One of Mark Penn’s employers, Hillary Clinton, opposes the Colombia FTA. Another, Burson-Marsteller, has been hired by the Colombian government to promote the FTA.
The Bush administration is nearing a likely exercise of the so-called “nuclear option” – introducing the Colombia Free Trade Agreement for ratification in Congress, against the will of the House Democratic majority and with no assurances that it will have enough votes to pass.
Once the bill is introduced, the so-called “fast track” rules for congressional debate would set in motion a countdown: the Congress would have ninety days in session (about five months) to bring the bill to a vote in both houses. That means the House of Representatives could be voting on the bill by June or July.
This will usher in a period of high-stakes political theater. And it is getting underway while the Democratic presidential candidates are competing in primary states – last month Ohio, now Pennsylvania – whose decaying industrial bases are believed to have been hit hard by free-trade agreements.
In these states, the whole idea of free trade is quite unpopular, especially with Democratic primary voters. A Democratic candidate who professes support for new free-trade agreements risks a voter backlash. As a result, both Barack Obama and Hillary Clinton have not only declared their opposition to the Colombia FTA, they have even been promising to re-negotiate the 1994 North American Free Trade Agreement.

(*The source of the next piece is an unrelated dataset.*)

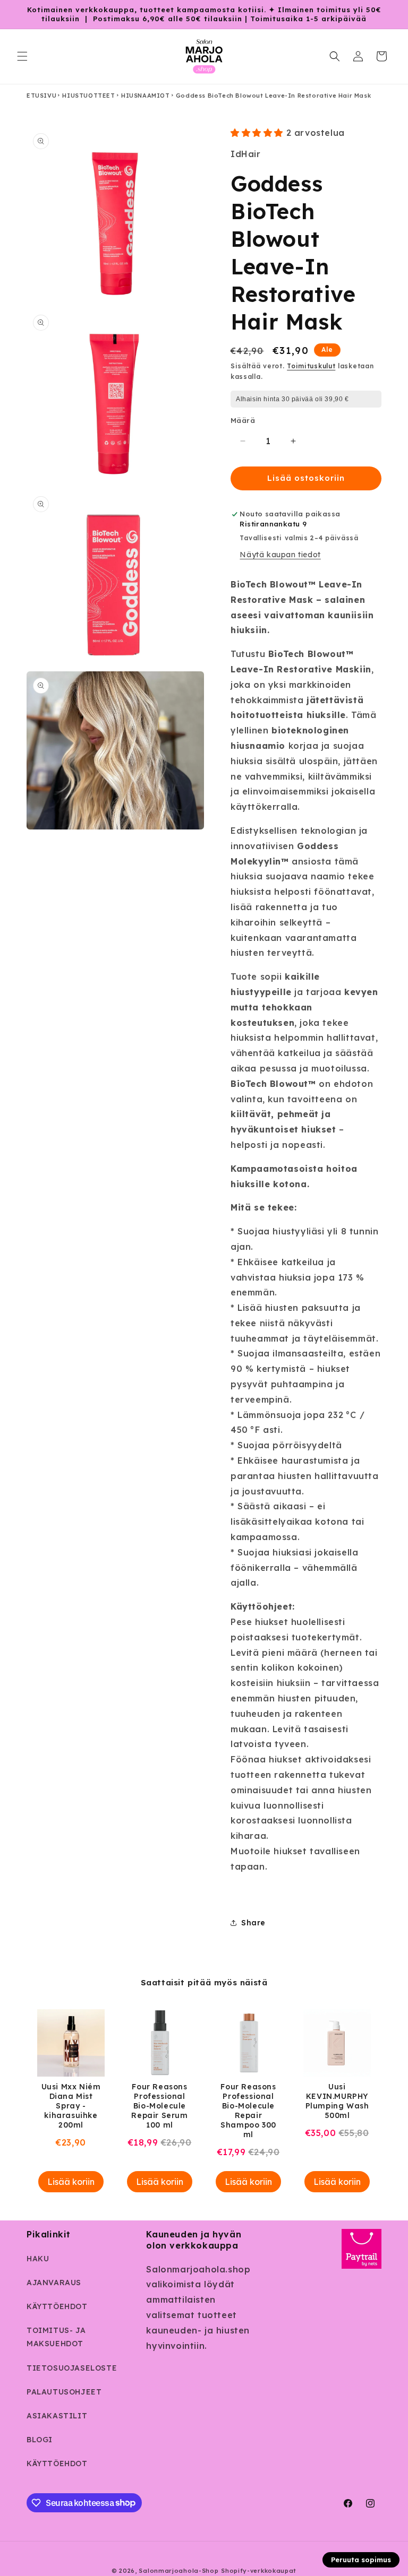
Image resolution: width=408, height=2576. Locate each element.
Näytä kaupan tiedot (280, 554)
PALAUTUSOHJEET (64, 2392)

Now, the Colombia Free Trade Agreement is threatening to become a new source of presidential campaign controversy. As the April 22 vote in Pennsylvania nears, we may see both Obama and Clinton competing to show which one opposes the Colombia deal more.
On Wednesday, Obama, citing the dangerous climate for labor organizing, reiterated his opposition to the Colombia agreement. Colombian President Ãlvaro Uribe put out a statement later that same day angrily rebuking Obama. “I deplore the fact that Senator Obama, aspiring to be president of the United States, should be unaware of Colombia’s efforts,” Uribe said. “I think it is for political calculations that he is making a statement that does not correspond to Colombia’s reality.”

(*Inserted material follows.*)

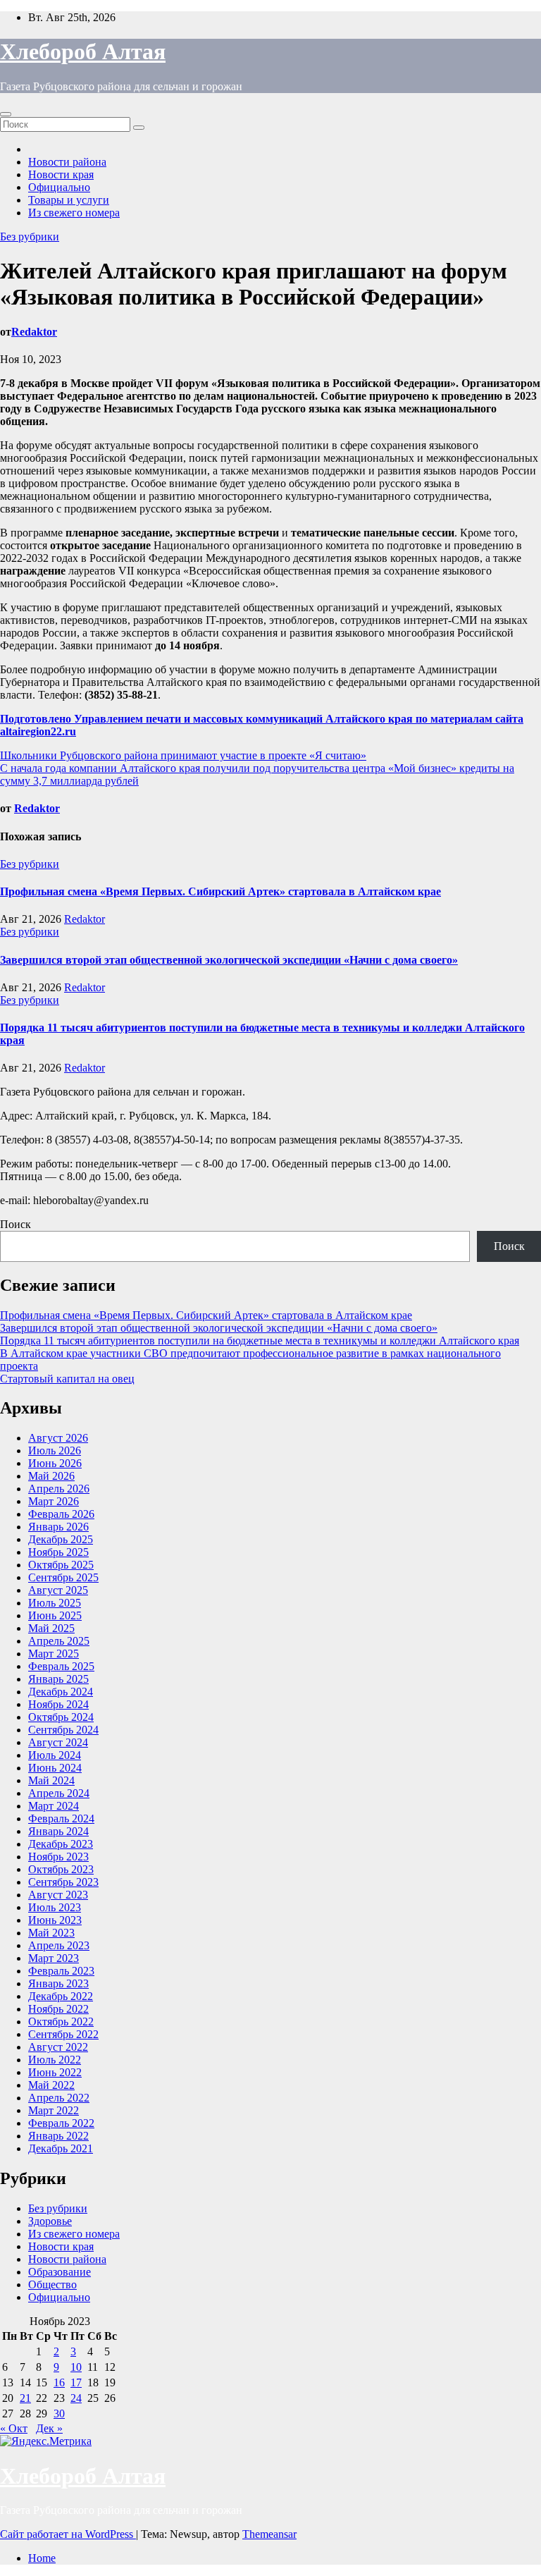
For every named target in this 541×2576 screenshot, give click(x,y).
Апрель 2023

Now the Wall Street Journal has a story on Friday’s front page pointing out that Senator Clinton’s chief campaign strategist, Mark Penn, met on Monday with Carolina Barco, Colombia’s ambassador to the United States, to discuss the FTA. In addition to working for the Clinton campaign, Penn heads a public-relations firm that the Colombian government hired last year to strategize on behalf of the FTA’s ratification.
To some extent, this isn’t surprising – Penn’s firm, Burson-Marsteller, is one of the largest PR agencies in the world. However, the perceived conflict with Senator Clinton’s anti-FTA stance could work to Obama’s advantage in Pennsylvania.
In February, Obama saw his Ohio campaign hurt badly by revelations that one of his economic advisors, University of Chicago professor Austan Goolsbee, had sought to reassure a Canadian consular official that Obama’s desire to re-negotiate NAFTA was nothing but idle campaign talk. Branding it “NAFTA-gate,” the Clinton campaign took maximum advantage of Goolsbee’s comments, and the attacks seemed to contribute to the margin of Obama’s loss in Ohio.
Now, with the Wall Street Journal running it on page one, we can expect a few days of counter-attacks from the Obama campaign about Mark Penn’s firm’s work in favor of the Colombia FTA.
As the Pennsylvania primary draws near, Colombia may become the subject of a national campaign controversy. If that comes to pass, we can expect an onslaught of distorted, simplistic rhetoric about security improvements, labor-union killings, Alvaro Uribe’s popularity, the drug trade, and much else.
Readers who know Colombia well: prepare to have your patience sorely tested.